Strange Affair (5 page)

Read Strange Affair Online

Authors: Peter Robinson

Tags: #Fiction, #Mystery

Occasionally, a car would pass by the archway, on Old Brompton Road, but otherwise the area was quiet. After knocking one last time, Banks tried the door. To his surprise, it opened. Banks could hardly believe it. From what he remembered, Roy had always been security-conscious, fiercely
protective of his possessions, had probably been born that way. One of the first things he had done, as soon as he was old enough, was save up his pocket money to buy a padlock for his toy-box, and woe bedtide anyone caught touching his bike or his scooter.

Banks examined the lock and saw that it was the deadbolt kind, which you had to use a key both to open
and
to close. Behind the door was a copy of that morning’s
Times
and a few letters, bills or junk. There was the keypad of a burglar-alarm system just inside the hall, but it hadn’t been activated.
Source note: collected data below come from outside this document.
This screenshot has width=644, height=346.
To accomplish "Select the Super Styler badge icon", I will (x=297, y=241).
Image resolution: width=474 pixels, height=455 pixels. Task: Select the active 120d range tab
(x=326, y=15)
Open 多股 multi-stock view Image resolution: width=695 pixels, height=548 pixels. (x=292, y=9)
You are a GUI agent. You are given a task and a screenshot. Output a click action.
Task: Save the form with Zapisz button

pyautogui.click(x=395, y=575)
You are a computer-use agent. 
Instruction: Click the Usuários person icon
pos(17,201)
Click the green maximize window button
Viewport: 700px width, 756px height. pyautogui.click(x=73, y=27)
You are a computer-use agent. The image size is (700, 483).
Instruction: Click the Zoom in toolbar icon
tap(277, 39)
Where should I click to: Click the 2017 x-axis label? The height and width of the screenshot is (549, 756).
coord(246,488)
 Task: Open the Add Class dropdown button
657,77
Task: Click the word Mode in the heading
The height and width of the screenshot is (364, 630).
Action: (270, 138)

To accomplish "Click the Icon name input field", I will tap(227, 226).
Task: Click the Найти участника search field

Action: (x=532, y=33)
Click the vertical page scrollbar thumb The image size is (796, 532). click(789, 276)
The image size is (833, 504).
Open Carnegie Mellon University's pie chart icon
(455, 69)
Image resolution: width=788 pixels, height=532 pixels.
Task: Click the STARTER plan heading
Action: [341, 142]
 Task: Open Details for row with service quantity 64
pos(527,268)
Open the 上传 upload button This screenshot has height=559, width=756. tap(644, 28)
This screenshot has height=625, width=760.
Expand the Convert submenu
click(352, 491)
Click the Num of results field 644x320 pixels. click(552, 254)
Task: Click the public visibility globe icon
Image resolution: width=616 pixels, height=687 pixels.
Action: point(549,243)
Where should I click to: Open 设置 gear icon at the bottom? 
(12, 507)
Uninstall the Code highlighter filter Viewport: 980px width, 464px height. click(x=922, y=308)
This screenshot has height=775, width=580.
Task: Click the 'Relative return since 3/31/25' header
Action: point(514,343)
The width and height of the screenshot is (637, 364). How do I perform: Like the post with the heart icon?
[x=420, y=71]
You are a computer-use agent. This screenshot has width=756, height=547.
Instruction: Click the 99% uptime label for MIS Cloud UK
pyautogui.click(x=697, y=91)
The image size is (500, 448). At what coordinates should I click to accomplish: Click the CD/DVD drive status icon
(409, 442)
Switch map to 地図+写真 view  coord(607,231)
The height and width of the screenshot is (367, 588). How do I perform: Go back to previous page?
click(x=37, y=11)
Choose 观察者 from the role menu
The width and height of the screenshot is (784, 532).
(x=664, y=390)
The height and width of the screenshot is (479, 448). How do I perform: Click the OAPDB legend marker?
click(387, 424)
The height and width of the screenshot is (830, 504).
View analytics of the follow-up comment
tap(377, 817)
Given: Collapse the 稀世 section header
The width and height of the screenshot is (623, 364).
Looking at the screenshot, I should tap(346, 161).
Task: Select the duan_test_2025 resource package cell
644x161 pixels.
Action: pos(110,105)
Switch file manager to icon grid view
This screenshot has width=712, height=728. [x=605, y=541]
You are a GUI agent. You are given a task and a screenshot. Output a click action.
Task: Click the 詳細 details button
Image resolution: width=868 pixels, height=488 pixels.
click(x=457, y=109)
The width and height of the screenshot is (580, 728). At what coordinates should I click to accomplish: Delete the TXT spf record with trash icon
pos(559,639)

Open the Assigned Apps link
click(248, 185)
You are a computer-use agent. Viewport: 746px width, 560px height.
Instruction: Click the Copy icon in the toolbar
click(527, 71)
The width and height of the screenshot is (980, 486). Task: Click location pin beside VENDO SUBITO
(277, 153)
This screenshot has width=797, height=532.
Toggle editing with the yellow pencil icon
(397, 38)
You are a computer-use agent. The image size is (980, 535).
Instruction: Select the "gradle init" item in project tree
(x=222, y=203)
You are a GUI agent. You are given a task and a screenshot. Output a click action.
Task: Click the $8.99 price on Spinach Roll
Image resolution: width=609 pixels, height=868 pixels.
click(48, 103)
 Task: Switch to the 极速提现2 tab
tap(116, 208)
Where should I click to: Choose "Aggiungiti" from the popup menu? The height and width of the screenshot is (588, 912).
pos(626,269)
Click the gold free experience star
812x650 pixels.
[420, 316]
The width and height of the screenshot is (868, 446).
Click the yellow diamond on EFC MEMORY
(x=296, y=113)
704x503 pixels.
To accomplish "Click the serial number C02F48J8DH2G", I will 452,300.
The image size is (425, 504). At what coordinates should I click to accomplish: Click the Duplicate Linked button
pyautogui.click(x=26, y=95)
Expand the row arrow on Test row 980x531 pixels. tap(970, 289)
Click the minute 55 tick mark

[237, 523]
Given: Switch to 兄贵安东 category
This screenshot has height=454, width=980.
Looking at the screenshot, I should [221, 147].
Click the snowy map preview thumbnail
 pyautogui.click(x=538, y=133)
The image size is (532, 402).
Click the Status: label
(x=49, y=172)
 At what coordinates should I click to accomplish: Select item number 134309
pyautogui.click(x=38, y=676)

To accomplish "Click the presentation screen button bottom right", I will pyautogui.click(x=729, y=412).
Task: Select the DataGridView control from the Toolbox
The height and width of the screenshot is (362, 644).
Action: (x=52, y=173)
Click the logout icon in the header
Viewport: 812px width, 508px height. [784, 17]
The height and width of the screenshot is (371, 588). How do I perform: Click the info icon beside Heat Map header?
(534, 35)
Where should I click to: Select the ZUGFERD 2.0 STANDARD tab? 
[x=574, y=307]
To the left was a small sitting room, rather like a doctor’s waiting room, with a beige three-piece suite and a low glass-topped coffee table, on which lay a neat pile of magazines. Banks flipped through them. Mostly business and hi-tech. Between the sitting room and the kitchen, at the back of the house, ran a narrow passage, with a door on the right, near the front, leading to the garage. Banks peeked in and saw that Roy’s Porsche 911 was parked there. The car was locked, the bonnet cold.

Back in the house, Banks opened the door that led to a narrow flight of stairs and called Roy’s name. No reply. The house was silent except for the myriad daily sounds we usually tune out: distant traffic, the hum of a refrigerator, the ticking of a clock, a tap dripping somewhere, old wood creaking. Banks shuddered. Someone had just walked over his grave, his mother would say. He couldn’t put his finger on what it was, but he felt a distinct tingling up his spine. Fear. There was no one in the house; he was reasonably sure of that. But perhaps someone was watching the place? Banks had learned to trust his instincts over the years, even if he hadn’t always acted on them, and he sensed that he would have to move carefully.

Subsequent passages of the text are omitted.